— Text shown —
______

The first one is that
software actually manipulates the symbols. This manipulation is mathematics. I
read your argument about "where the rubber meet the road" as that the
mathematical computation is not patentable but the digital (or abacus)
equivalent of a process for pushing a pencil to make mark of paper might be. I
think this sort of argument is a fairly obvious charade because I think in terms
of symbols. The manipulation of symbols itself is the math and it doesn't matter
which physical form is used to represent them. It doesn't matter which physical
agent pushes the symbols around. The patent is still a patent on manipulating
symbols.
The other important point you omit is meanings. The article asks
this riddle:
Please take a pocket calculator. Now use it to compute
12+26. The result should be 38. Now give some non mathematical meanings to the
numbers, say they are counts of apples. Use the calculator to compute 12 apples
+ 26 apples. The result should be 38 apples. Do you see a difference in the
calculator circuit? Here is the riddle. What kind of non mathematical meanings
must be given to the numbers to make a patent-eligible difference in the
calculator circuit?

______

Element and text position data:
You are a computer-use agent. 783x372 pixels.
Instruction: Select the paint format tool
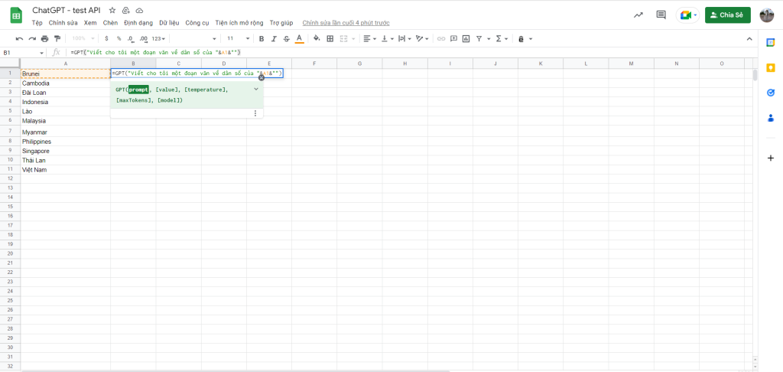click(57, 38)
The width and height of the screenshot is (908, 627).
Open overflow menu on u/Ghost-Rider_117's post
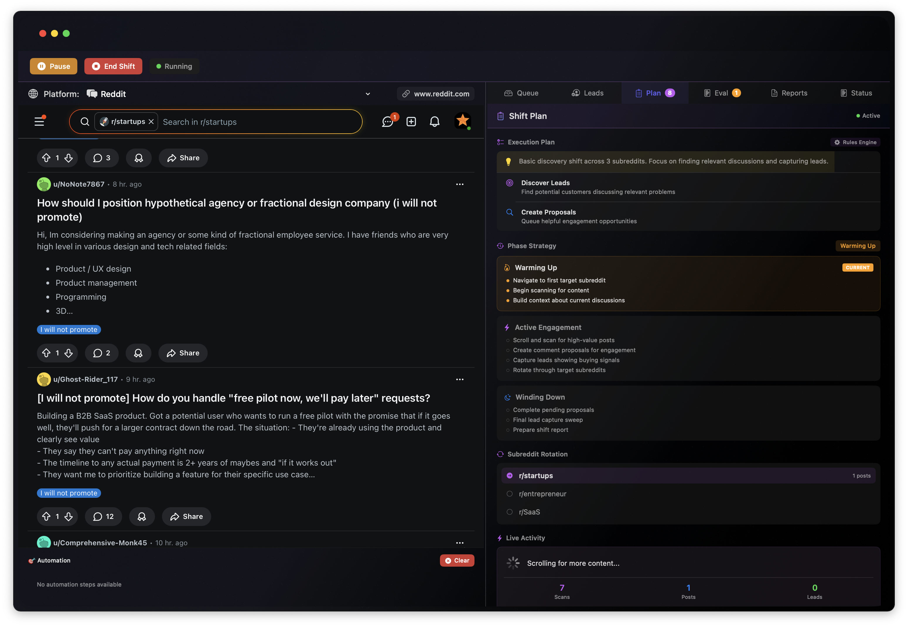(460, 379)
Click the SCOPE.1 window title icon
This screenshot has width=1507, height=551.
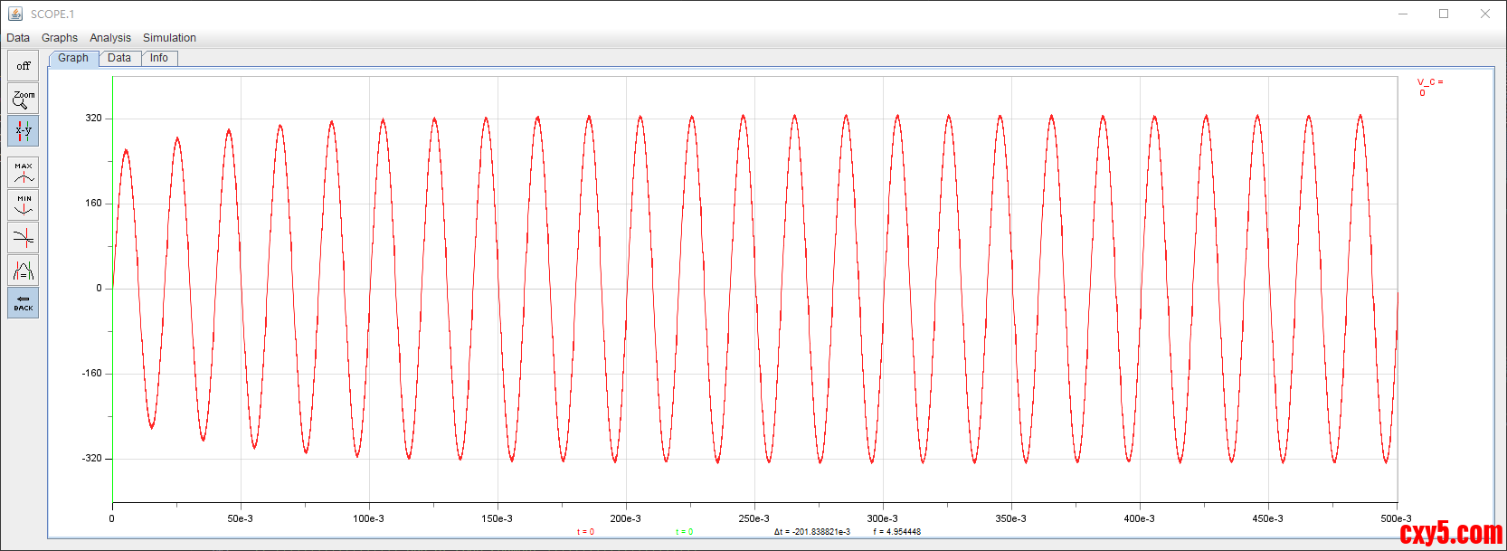(15, 14)
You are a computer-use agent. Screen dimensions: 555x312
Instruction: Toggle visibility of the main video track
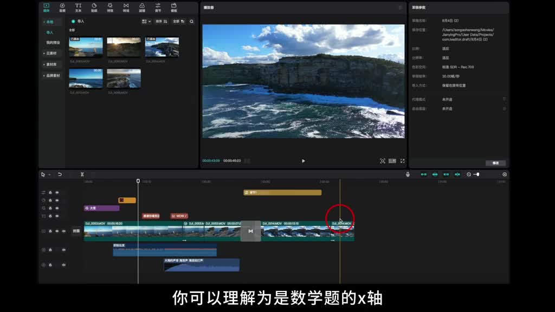[x=57, y=231]
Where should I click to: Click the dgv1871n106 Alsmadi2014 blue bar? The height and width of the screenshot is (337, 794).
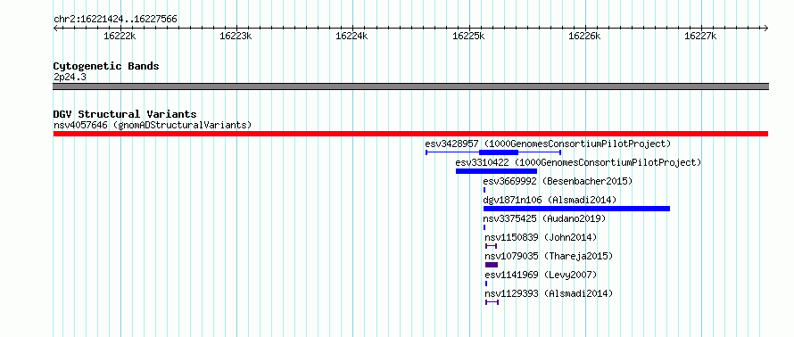pyautogui.click(x=576, y=209)
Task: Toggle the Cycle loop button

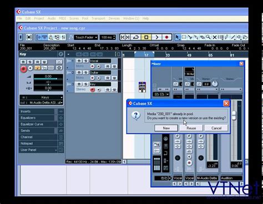Action: (136, 37)
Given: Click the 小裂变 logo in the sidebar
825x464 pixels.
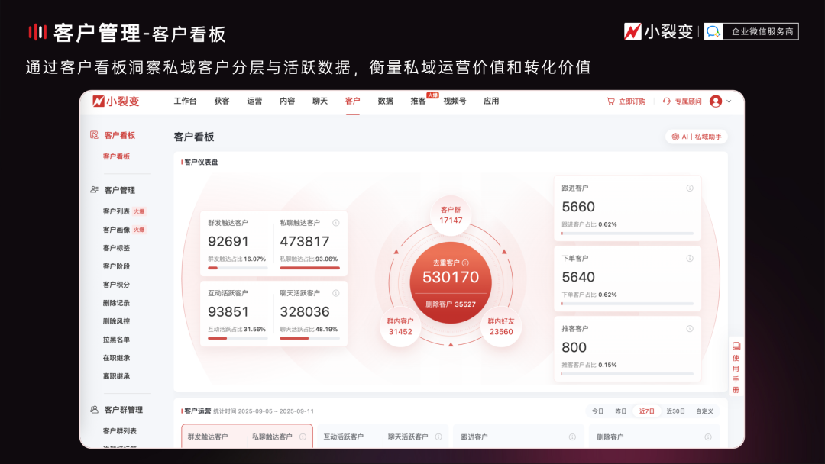Looking at the screenshot, I should (x=113, y=102).
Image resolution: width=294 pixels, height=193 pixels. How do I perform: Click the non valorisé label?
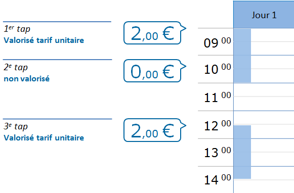[27, 79]
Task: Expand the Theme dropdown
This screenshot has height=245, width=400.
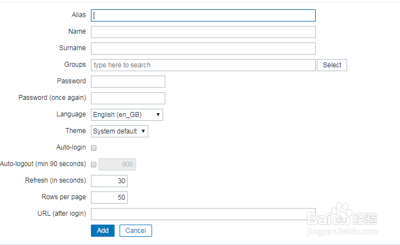Action: (x=120, y=131)
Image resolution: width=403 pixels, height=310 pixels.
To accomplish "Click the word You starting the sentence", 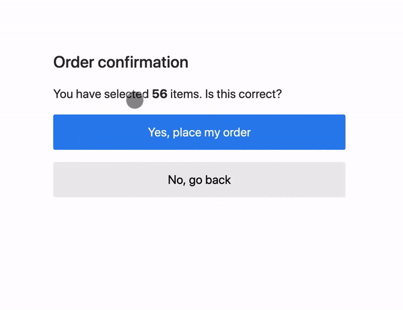I will pyautogui.click(x=64, y=94).
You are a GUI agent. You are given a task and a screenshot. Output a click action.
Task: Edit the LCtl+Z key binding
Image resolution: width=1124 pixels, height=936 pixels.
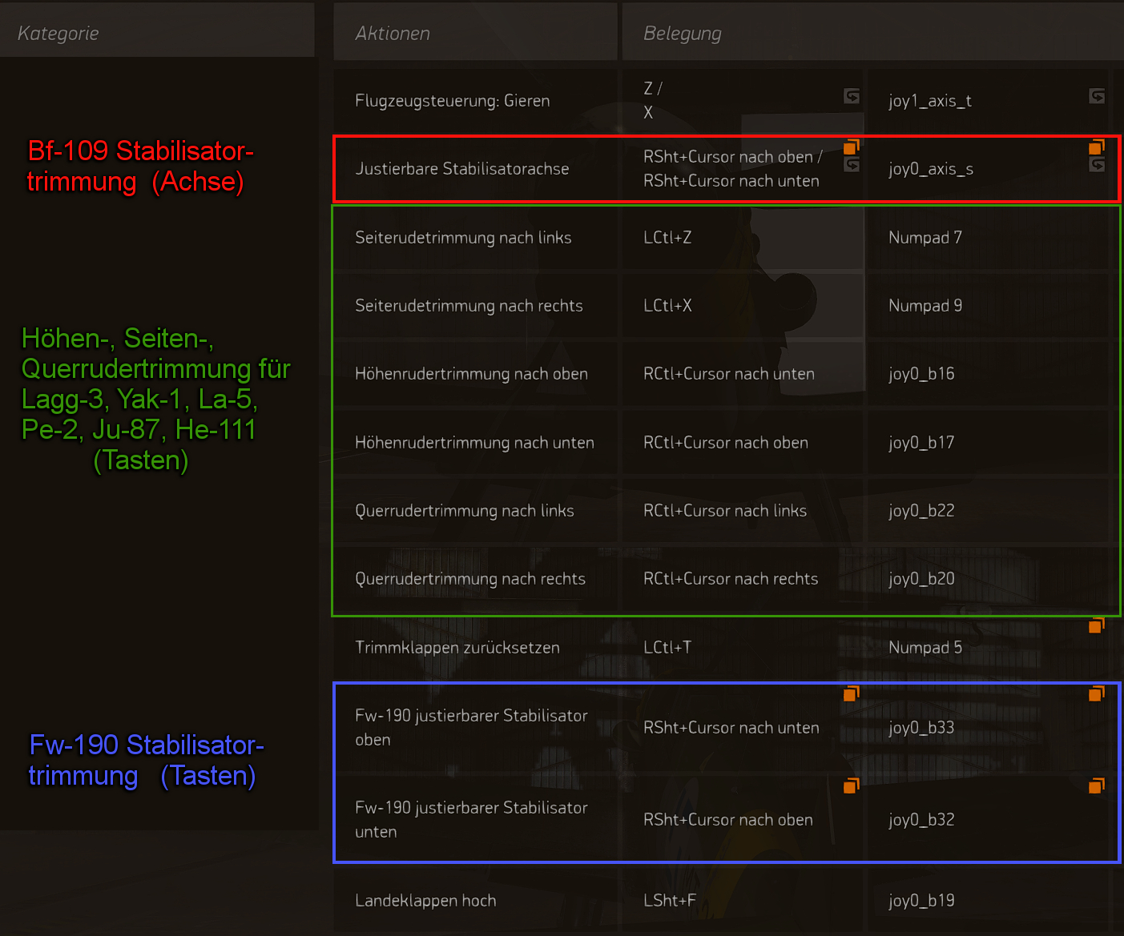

______

— Exercise instructions —
1 > In the passage on software patents, what non-mathematical meaning does the calculator riddle suggest giving to the numbers?
2 > Reproduce the lines of the listing from the line containing "You are a GUI" through the end of the listing, leaving the pictures out of your answer.
This listing is unrelated to the passage on software patents.

— Solutions by task —
1 > It suggests treating the numbers as counts of apples.

2 >
You are a GUI agent. You are given a task and a screenshot. Output a click action.
Task: Edit the LCtl+Z key binding
Image resolution: width=1124 pixels, height=936 pixels.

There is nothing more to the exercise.